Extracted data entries

☆ ☆ ☆

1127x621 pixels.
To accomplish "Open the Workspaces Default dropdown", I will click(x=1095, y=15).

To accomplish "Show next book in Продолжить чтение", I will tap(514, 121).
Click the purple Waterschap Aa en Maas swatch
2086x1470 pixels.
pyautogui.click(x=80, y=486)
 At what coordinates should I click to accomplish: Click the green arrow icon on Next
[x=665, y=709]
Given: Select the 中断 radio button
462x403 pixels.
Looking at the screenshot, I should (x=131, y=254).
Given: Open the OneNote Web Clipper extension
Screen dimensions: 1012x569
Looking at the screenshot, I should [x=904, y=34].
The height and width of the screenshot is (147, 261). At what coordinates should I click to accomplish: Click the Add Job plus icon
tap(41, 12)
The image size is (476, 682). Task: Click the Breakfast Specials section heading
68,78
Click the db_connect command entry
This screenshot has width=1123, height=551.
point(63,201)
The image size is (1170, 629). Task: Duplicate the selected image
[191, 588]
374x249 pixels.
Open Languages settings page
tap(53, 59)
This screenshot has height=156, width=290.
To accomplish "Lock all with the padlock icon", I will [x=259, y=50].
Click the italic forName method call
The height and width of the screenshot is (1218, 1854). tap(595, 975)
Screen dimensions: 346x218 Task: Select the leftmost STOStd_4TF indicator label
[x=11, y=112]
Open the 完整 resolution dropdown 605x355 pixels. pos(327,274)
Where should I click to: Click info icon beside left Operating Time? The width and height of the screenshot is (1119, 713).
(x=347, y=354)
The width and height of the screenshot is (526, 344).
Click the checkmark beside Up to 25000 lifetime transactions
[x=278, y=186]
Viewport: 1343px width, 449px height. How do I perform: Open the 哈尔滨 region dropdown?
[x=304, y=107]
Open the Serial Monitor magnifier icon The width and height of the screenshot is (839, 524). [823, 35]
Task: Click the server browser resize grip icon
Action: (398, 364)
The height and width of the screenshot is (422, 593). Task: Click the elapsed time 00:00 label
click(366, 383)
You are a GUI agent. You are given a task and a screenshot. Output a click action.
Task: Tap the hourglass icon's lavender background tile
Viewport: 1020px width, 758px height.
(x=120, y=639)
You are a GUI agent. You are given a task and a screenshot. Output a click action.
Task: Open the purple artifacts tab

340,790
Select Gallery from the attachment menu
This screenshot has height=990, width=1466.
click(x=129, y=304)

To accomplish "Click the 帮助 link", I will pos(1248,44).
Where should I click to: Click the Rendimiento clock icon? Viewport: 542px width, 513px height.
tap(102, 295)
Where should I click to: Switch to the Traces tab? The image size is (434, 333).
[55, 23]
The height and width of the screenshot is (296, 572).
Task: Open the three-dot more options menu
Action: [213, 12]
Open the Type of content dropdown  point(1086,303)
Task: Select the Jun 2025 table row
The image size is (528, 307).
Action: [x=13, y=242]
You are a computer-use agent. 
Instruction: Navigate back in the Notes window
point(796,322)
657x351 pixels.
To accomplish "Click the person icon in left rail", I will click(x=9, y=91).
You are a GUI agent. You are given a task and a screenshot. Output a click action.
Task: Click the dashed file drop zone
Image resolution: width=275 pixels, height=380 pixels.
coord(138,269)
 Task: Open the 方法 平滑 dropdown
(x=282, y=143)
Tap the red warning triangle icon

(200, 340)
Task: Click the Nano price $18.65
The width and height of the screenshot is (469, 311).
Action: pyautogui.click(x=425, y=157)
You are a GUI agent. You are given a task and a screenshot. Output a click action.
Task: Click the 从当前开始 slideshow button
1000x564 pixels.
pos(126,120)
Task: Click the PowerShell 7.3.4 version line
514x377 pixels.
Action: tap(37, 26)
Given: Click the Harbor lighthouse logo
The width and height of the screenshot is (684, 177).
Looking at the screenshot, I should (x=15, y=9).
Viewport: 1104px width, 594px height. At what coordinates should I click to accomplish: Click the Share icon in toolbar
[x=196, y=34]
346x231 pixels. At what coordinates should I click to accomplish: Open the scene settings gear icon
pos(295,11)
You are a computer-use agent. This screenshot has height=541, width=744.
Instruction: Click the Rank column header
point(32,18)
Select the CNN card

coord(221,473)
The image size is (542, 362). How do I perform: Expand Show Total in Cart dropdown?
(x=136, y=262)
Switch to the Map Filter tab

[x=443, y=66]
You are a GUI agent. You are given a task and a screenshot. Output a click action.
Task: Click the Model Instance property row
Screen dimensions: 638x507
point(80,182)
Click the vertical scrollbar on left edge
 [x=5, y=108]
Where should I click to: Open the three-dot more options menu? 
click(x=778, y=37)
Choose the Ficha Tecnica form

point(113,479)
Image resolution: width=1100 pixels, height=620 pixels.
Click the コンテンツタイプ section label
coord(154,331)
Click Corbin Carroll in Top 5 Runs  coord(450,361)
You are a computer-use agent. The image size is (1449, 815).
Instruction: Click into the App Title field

☆ ☆ ☆

Work to do
Present the material above as a Markdown table with two columns, Row and Line, numbering each line in order and omitting blank lines.

Finished exercise
| Row | Line |
|---|---|
| 1 | 1127x621 pixels. |
| 2 | To accomplish "Open the Workspaces Default dropdown", I will click(x=1095, y=15). |
| 3 | To accomplish "Show next book in Продолжить чтение", I will tap(514, 121). |
| 4 | Click the purple Waterschap Aa en Maas swatch |
| 5 | 2086x1470 pixels. |
| 6 | pyautogui.click(x=80, y=486) |
| 7 |  At what coordinates should I click to accomplish: Click the green arrow icon on Next |
| 8 | [x=665, y=709] |
| 9 | Given: Select the 中断 radio button |
| 10 | 462x403 pixels. |
| 11 | Looking at the screenshot, I should (x=131, y=254). |
| 12 | Given: Open the OneNote Web Clipper extension |
| 13 | Screen dimensions: 1012x569 |
| 14 | Looking at the screenshot, I should [x=904, y=34]. |
| 15 | The height and width of the screenshot is (147, 261). At what coordinates should I click to accomplish: Click the Add Job plus icon |
| 16 | tap(41, 12) |
| 17 | The image size is (476, 682). Task: Click the Breakfast Specials section heading |
| 18 | 68,78 |
| 19 | Click the db_connect command entry |
| 20 | This screenshot has width=1123, height=551. |
| 21 | point(63,201) |
| 22 | The image size is (1170, 629). Task: Duplicate the selected image |
| 23 | [191, 588] |
| 24 | 374x249 pixels. |
| 25 | Open Languages settings page |
| 26 | tap(53, 59) |
| 27 | This screenshot has height=156, width=290. |
| 28 | To accomplish "Lock all with the padlock icon", I will [x=259, y=50]. |
| 29 | Click the italic forName method call |
| 30 | The height and width of the screenshot is (1218, 1854). tap(595, 975) |
| 31 | Screen dimensions: 346x218 Task: Select the leftmost STOStd_4TF indicator label |
| 32 | [x=11, y=112] |
| 33 | Open the 完整 resolution dropdown 605x355 pixels. pos(327,274) |
| 34 | Where should I click to: Click info icon beside left Operating Time? The width and height of the screenshot is (1119, 713). |
| 35 | (x=347, y=354) |
| 36 | The width and height of the screenshot is (526, 344). |
| 37 | Click the checkmark beside Up to 25000 lifetime transactions |
| 38 | [x=278, y=186] |
| 39 | Viewport: 1343px width, 449px height. How do I perform: Open the 哈尔滨 region dropdown? |
| 40 | [x=304, y=107] |
| 41 | Open the Serial Monitor magnifier icon The width and height of the screenshot is (839, 524). [823, 35] |
| 42 | Task: Click the server browser resize grip icon |
| 43 | Action: (398, 364) |
| 44 | The height and width of the screenshot is (422, 593). Task: Click the elapsed time 00:00 label |
| 45 | click(366, 383) |
| 46 | You are a GUI agent. You are given a task and a screenshot. Output a click action. |
| 47 | Task: Tap the hourglass icon's lavender background tile |
| 48 | Viewport: 1020px width, 758px height. |
| 49 | (x=120, y=639) |
| 50 | You are a GUI agent. You are given a task and a screenshot. Output a click action. |
| 51 | Task: Open the purple artifacts tab |
| 52 | 340,790 |
| 53 | Select Gallery from the attachment menu |
| 54 | This screenshot has height=990, width=1466. |
| 55 | click(x=129, y=304) |
| 56 | To accomplish "Click the 帮助 link", I will pos(1248,44). |
| 57 | Where should I click to: Click the Rendimiento clock icon? Viewport: 542px width, 513px height. |
| 58 | tap(102, 295) |
| 59 | Where should I click to: Switch to the Traces tab? The image size is (434, 333). |
| 60 | [55, 23] |
| 61 | The height and width of the screenshot is (296, 572). |
| 62 | Task: Open the three-dot more options menu |
| 63 | Action: [213, 12] |
| 64 | Open the Type of content dropdown  point(1086,303) |
| 65 | Task: Select the Jun 2025 table row |
| 66 | The image size is (528, 307). |
| 67 | Action: [x=13, y=242] |
| 68 | You are a computer-use agent.  |
| 69 | Instruction: Navigate back in the Notes window |
| 70 | point(796,322) |
| 71 | 657x351 pixels. |
| 72 | To accomplish "Click the person icon in left rail", I will click(x=9, y=91). |
| 73 | You are a GUI agent. You are given a task and a screenshot. Output a click action. |
| 74 | Task: Click the dashed file drop zone |
| 75 | Image resolution: width=275 pixels, height=380 pixels. |
| 76 | coord(138,269) |
| 77 |  Task: Open the 方法 平滑 dropdown |
| 78 | (x=282, y=143) |
| 79 | Tap the red warning triangle icon |
| 80 | (200, 340) |
| 81 | Task: Click the Nano price $18.65 |
| 82 | The width and height of the screenshot is (469, 311). |
| 83 | Action: pyautogui.click(x=425, y=157) |
| 84 | You are a GUI agent. You are given a task and a screenshot. Output a click action. |
| 85 | Task: Click the 从当前开始 slideshow button |
| 86 | 1000x564 pixels. |
| 87 | pos(126,120) |
| 88 | Task: Click the PowerShell 7.3.4 version line |
| 89 | 514x377 pixels. |
| 90 | Action: tap(37, 26) |
| 91 | Given: Click the Harbor lighthouse logo |
| 92 | The width and height of the screenshot is (684, 177). |
| 93 | Looking at the screenshot, I should (x=15, y=9). |
| 94 | Viewport: 1104px width, 594px height. At what coordinates should I click to accomplish: Click the Share icon in toolbar |
| 95 | [x=196, y=34] |
| 96 | 346x231 pixels. At what coordinates should I click to accomplish: Open the scene settings gear icon |
| 97 | pos(295,11) |
| 98 | You are a computer-use agent. This screenshot has height=541, width=744. |
| 99 | Instruction: Click the Rank column header |
| 100 | point(32,18) |
| 101 | Select the CNN card |
| 102 | coord(221,473) |
| 103 | The image size is (542, 362). How do I perform: Expand Show Total in Cart dropdown? |
| 104 | (x=136, y=262) |
| 105 | Switch to the Map Filter tab |
| 106 | [x=443, y=66] |
| 107 | You are a GUI agent. You are given a task and a screenshot. Output a click action. |
| 108 | Task: Click the Model Instance property row |
| 109 | Screen dimensions: 638x507 |
| 110 | point(80,182) |
| 111 | Click the vertical scrollbar on left edge |
| 112 |  [x=5, y=108] |
| 113 | Where should I click to: Open the three-dot more options menu?  |
| 114 | click(x=778, y=37) |
| 115 | Choose the Ficha Tecnica form |
| 116 | point(113,479) |
| 117 | Image resolution: width=1100 pixels, height=620 pixels. |
| 118 | Click the コンテンツタイプ section label |
| 119 | coord(154,331) |
| 120 | Click Corbin Carroll in Top 5 Runs  coord(450,361) |
| 121 | You are a computer-use agent. The image size is (1449, 815). |
| 122 | Instruction: Click into the App Title field |